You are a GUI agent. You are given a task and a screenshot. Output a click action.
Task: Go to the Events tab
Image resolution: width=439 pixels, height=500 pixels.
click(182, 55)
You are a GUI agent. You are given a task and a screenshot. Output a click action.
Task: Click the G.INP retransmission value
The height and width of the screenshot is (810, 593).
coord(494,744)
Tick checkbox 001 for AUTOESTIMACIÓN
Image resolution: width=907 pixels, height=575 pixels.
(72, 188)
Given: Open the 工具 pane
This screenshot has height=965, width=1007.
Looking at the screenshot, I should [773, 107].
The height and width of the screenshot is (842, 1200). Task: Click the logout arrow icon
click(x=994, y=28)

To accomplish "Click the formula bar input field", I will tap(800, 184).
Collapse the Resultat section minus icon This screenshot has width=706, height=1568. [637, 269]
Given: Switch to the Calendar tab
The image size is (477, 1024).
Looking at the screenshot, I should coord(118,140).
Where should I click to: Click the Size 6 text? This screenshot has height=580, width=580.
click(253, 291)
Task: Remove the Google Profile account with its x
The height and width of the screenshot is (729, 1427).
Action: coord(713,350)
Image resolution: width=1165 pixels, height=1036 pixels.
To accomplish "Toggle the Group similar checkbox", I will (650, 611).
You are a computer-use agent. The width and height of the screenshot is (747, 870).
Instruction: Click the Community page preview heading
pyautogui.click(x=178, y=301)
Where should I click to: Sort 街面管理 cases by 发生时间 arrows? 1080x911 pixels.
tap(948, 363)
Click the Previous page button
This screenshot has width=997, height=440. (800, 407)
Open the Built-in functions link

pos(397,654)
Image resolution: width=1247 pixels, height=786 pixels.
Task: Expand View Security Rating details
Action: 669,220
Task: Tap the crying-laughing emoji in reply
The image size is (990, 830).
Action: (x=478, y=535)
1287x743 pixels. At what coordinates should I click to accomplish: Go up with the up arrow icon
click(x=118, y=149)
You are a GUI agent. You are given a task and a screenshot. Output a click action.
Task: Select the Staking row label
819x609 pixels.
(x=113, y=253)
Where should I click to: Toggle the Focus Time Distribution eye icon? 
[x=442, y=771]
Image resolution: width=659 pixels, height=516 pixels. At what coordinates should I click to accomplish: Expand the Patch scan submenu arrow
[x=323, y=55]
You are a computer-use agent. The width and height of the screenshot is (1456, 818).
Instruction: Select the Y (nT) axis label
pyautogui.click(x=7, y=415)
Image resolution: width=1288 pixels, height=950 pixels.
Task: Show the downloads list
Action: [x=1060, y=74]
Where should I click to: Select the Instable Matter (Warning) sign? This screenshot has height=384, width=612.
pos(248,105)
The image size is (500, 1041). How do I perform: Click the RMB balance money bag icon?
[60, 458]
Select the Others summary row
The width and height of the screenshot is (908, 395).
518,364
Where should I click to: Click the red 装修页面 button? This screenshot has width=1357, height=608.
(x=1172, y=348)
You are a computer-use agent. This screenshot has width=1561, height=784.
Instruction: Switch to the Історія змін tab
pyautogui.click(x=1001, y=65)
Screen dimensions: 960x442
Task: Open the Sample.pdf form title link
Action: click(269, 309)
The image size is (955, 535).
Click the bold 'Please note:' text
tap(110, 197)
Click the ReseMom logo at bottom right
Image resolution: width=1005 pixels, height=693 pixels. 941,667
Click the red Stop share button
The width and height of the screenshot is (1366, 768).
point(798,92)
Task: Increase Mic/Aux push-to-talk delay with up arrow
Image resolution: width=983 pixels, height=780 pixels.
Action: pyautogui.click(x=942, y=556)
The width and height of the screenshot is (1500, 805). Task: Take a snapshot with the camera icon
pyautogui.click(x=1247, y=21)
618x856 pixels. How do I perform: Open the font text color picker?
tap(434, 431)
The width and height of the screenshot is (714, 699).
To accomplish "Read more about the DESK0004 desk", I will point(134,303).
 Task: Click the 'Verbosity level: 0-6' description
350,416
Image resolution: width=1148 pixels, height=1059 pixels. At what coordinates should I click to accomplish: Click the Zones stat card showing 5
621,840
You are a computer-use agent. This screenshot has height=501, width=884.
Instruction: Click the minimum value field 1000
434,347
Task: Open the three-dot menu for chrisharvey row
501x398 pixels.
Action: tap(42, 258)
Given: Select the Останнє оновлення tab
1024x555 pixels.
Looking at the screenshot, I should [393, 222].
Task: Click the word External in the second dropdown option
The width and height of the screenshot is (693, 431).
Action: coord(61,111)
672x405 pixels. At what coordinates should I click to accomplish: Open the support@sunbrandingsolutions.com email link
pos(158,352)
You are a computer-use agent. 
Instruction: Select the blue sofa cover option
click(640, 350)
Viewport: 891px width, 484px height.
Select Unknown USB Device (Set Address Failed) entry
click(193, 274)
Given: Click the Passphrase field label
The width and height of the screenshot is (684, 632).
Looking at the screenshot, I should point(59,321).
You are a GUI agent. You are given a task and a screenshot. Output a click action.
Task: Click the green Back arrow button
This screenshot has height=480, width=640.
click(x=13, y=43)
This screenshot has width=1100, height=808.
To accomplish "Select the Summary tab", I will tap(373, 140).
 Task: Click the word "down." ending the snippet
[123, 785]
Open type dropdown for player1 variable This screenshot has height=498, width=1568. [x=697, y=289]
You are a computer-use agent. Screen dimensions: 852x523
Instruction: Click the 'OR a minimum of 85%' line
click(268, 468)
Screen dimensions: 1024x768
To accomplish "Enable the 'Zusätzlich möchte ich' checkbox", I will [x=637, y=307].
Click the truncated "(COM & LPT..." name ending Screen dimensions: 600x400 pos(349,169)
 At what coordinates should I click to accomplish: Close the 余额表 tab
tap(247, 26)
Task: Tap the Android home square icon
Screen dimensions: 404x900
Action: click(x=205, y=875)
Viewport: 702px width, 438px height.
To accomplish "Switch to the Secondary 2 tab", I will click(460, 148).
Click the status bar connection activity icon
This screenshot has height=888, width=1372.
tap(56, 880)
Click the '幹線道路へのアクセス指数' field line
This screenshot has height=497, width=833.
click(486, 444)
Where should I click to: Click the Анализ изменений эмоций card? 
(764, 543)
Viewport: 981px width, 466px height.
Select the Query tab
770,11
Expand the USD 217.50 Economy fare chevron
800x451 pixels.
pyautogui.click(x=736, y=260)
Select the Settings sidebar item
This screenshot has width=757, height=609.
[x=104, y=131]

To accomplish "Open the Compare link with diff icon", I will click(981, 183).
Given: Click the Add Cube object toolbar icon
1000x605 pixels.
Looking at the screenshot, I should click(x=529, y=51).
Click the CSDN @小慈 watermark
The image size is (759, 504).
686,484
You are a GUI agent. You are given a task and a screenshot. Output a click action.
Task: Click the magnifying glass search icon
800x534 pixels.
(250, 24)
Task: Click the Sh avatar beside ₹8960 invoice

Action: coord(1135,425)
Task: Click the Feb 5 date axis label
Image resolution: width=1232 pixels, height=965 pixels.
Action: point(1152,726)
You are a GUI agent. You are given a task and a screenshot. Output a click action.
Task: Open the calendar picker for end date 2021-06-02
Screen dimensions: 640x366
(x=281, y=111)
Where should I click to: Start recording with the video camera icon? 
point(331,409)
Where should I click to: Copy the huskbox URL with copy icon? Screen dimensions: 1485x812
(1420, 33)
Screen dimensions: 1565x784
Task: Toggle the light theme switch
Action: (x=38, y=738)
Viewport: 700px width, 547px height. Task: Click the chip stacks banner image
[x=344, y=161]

◇ ◇ ◇ ◇ ◇ ◇ ◇

» TASK DESCRIPTION: Write out exactly the lines above between the line with "Image resolution: width=907" and the line with "is (747, 870).", inclusive, and nothing beyond them.

» SOLUTION TO THIS PROBLEM:
Image resolution: width=907 pixels, height=575 pixels.
(72, 188)
Given: Open the 工具 pane
This screenshot has height=965, width=1007.
Looking at the screenshot, I should [773, 107].
The height and width of the screenshot is (842, 1200). Task: Click the logout arrow icon
click(x=994, y=28)

To accomplish "Click the formula bar input field", I will tap(800, 184).
Collapse the Resultat section minus icon This screenshot has width=706, height=1568. [637, 269]
Given: Switch to the Calendar tab
The image size is (477, 1024).
Looking at the screenshot, I should coord(118,140).
Where should I click to: Click the Size 6 text? This screenshot has height=580, width=580.
click(253, 291)
Task: Remove the Google Profile account with its x
The height and width of the screenshot is (729, 1427).
Action: coord(713,350)
Image resolution: width=1165 pixels, height=1036 pixels.
To accomplish "Toggle the Group similar checkbox", I will (650, 611).
You are a computer-use agent. The width and height of the screenshot is (747, 870).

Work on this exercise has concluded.